§ **Assignment**: Among the entries that follow, find every line with the word "computer" and copy it.

[Task material]

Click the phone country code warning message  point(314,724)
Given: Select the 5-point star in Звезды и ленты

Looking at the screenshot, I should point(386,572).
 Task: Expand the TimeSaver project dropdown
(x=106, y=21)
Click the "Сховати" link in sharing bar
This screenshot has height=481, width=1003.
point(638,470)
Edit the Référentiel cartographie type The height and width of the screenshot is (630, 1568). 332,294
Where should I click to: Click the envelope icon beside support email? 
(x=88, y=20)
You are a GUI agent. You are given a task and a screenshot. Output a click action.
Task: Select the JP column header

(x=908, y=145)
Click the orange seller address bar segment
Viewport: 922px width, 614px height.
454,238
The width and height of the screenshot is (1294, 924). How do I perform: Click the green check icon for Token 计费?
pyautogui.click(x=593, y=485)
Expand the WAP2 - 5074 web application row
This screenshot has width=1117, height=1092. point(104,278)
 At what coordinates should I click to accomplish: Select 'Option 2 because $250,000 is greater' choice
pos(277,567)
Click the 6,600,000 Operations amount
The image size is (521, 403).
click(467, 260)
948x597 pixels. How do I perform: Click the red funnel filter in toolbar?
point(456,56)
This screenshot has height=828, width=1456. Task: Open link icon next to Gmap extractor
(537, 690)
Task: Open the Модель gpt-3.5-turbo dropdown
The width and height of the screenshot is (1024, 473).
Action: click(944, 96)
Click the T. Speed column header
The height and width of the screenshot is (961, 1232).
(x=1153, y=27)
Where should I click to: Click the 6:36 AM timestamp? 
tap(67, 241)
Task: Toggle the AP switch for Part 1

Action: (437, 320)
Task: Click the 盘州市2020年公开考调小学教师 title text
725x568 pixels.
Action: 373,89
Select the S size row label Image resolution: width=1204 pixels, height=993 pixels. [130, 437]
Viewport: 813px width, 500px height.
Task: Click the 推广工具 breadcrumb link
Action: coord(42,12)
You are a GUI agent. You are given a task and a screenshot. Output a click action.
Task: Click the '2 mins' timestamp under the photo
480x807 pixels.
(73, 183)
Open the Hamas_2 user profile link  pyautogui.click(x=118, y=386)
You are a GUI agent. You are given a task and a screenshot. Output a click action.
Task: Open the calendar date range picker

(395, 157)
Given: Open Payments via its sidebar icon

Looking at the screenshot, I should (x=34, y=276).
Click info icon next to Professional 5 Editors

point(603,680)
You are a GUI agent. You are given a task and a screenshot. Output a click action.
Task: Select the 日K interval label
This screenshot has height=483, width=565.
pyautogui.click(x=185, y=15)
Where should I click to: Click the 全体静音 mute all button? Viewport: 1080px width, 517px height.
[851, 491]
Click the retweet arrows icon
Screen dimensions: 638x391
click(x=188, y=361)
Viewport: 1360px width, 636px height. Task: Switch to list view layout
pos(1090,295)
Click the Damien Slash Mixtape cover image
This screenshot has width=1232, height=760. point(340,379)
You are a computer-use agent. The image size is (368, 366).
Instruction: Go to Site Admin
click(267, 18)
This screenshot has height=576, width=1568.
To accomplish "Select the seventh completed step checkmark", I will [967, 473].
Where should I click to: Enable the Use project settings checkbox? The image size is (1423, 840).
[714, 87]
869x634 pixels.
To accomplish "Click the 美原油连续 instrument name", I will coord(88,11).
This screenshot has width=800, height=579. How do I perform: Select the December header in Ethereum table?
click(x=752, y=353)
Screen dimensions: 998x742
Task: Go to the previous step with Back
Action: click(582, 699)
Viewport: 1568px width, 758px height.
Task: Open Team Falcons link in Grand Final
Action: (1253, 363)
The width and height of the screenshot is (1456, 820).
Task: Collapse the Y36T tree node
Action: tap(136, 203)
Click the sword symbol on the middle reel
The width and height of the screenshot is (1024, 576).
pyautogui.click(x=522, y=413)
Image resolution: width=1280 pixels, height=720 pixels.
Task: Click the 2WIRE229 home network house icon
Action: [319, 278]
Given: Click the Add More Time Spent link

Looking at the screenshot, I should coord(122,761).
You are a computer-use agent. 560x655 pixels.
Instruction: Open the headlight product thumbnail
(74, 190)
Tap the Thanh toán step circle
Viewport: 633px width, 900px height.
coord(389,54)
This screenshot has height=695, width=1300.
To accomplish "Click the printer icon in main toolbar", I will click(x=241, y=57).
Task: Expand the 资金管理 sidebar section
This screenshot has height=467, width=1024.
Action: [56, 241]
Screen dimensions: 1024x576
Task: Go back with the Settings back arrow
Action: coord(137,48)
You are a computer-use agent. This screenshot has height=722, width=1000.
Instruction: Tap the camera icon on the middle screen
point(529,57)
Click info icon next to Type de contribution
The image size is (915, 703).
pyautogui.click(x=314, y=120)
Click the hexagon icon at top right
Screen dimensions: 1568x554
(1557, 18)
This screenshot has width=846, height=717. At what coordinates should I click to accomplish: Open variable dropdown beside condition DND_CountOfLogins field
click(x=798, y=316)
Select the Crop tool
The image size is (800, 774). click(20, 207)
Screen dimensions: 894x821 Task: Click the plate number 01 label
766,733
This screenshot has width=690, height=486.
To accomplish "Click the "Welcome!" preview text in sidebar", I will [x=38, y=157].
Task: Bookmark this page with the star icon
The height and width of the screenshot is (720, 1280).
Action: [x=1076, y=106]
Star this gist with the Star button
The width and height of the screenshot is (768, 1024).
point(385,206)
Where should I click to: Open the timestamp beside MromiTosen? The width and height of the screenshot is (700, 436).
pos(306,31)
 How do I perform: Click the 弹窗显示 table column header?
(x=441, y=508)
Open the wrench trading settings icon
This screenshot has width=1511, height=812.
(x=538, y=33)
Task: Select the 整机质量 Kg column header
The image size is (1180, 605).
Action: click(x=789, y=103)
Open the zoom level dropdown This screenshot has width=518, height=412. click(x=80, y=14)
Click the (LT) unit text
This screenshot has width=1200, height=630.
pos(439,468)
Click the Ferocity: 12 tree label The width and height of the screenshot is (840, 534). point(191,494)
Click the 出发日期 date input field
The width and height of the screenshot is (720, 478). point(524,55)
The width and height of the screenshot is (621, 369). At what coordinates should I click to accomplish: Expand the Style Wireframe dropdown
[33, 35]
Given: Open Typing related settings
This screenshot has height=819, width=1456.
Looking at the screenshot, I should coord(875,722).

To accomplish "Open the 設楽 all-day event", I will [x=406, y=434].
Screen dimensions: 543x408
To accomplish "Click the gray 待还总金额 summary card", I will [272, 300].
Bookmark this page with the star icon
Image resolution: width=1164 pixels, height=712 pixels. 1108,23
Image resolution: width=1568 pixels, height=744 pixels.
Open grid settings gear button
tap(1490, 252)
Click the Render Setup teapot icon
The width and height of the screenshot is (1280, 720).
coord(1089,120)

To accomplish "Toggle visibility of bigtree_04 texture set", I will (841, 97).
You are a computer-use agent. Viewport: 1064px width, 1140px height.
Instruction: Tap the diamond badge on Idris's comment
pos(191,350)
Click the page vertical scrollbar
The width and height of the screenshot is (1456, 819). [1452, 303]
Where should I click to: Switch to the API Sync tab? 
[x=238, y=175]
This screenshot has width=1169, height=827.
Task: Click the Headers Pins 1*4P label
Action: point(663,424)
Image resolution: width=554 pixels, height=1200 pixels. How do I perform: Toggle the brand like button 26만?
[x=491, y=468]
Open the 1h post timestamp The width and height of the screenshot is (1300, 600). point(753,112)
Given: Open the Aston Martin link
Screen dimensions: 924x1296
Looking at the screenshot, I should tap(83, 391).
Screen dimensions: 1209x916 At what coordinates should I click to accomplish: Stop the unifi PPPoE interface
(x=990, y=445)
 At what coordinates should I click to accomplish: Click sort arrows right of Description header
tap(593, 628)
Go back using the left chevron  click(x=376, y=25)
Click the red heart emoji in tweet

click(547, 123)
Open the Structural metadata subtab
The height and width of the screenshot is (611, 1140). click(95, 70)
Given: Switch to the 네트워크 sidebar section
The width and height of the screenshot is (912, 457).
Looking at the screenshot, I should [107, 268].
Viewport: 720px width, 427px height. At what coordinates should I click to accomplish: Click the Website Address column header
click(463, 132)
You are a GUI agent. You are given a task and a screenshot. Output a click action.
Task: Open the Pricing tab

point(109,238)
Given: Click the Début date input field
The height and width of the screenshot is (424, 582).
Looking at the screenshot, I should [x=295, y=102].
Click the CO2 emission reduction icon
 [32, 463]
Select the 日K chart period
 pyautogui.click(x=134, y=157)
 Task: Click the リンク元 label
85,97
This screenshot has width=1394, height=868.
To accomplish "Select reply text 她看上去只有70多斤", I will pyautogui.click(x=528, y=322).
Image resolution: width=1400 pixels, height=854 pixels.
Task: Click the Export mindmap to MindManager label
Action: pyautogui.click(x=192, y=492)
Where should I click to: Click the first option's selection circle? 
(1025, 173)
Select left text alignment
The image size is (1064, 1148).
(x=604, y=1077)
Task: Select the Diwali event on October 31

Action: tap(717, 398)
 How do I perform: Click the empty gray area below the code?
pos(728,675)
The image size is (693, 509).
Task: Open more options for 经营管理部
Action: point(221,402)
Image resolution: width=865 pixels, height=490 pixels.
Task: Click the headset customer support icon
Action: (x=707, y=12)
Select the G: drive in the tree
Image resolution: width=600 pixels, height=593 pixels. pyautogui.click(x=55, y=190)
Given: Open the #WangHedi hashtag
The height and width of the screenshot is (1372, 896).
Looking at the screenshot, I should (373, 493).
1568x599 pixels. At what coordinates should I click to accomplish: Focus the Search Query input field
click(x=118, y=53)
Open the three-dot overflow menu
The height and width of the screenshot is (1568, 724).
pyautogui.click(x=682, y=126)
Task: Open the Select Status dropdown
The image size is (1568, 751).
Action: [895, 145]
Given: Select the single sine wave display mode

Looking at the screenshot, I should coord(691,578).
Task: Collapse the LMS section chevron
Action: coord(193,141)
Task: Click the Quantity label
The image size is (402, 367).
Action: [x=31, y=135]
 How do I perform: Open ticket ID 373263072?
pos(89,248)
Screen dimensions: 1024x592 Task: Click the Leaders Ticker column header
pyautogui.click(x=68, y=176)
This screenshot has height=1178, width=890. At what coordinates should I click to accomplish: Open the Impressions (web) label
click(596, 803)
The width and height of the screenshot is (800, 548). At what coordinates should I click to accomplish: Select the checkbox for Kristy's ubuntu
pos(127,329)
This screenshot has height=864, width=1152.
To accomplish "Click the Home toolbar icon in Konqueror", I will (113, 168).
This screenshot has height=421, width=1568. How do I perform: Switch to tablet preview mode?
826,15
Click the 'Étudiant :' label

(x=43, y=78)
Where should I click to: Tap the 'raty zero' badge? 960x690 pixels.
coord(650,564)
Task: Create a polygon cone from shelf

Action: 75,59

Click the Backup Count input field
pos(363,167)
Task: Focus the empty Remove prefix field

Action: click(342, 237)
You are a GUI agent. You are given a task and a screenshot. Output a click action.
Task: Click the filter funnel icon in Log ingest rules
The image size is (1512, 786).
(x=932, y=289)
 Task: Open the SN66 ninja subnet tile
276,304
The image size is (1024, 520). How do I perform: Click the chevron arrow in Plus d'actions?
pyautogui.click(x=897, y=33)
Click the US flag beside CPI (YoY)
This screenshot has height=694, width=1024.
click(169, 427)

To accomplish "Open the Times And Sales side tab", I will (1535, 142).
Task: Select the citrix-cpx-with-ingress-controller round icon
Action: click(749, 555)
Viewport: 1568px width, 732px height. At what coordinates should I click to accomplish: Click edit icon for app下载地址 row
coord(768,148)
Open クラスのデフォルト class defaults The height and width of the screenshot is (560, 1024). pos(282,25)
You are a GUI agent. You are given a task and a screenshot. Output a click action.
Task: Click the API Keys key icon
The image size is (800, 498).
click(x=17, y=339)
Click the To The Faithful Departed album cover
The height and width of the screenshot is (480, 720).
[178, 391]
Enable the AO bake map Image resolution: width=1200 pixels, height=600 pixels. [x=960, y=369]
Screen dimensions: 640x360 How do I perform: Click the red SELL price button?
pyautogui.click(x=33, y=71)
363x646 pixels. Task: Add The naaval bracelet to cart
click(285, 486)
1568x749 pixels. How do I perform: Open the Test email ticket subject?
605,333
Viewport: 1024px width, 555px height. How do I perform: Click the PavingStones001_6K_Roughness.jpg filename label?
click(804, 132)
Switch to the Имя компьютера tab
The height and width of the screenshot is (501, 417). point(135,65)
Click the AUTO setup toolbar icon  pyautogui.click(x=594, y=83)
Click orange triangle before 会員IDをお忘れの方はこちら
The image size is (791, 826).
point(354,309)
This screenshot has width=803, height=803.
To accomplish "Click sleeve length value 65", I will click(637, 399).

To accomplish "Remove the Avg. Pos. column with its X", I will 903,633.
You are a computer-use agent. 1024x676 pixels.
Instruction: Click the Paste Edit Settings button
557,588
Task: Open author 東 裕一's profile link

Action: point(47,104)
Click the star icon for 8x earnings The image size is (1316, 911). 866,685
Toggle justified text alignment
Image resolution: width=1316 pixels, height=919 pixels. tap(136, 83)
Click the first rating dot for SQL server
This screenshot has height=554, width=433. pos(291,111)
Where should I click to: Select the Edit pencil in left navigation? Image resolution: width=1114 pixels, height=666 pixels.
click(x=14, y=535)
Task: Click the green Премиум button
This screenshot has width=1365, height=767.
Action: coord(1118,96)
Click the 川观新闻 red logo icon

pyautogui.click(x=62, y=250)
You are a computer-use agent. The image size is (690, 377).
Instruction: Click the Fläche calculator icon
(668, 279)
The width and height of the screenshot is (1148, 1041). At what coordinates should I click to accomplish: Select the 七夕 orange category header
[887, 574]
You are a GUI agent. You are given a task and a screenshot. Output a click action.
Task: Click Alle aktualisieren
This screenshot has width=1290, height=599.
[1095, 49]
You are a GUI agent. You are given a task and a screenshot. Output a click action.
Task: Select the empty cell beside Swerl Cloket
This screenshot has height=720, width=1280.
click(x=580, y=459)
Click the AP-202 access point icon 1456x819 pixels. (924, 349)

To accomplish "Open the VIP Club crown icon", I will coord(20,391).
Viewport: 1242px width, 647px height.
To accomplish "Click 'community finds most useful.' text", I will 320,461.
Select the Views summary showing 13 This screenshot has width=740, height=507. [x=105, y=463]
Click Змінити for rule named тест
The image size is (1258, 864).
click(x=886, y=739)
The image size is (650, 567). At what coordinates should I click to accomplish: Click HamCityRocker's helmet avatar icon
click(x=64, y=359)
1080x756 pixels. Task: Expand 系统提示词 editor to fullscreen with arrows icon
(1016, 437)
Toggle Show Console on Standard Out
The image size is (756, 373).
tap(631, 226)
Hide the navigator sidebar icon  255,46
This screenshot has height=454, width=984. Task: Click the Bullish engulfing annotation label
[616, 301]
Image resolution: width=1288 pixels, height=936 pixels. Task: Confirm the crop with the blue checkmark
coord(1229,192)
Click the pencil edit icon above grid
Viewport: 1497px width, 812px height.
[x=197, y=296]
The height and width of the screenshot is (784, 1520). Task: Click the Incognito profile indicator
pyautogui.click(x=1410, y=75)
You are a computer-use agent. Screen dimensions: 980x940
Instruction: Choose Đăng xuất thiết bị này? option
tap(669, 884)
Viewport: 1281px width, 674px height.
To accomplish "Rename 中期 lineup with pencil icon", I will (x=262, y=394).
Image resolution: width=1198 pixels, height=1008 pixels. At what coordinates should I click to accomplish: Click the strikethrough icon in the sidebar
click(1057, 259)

[/Task material]

§ **Response box**:
You are a computer-use agent. The image size is (368, 366).
You are a computer-use agent. 560x655 pixels.
You are a computer-use agent. This screenshot has height=722, width=1000.
You are a computer-use agent. Viewport: 1064px width, 1140px height.
You are a computer-use agent. 1024x676 pixels.
You are a computer-use agent. The image size is (690, 377).
You are a computer-use agent. Screen dimensions: 980x940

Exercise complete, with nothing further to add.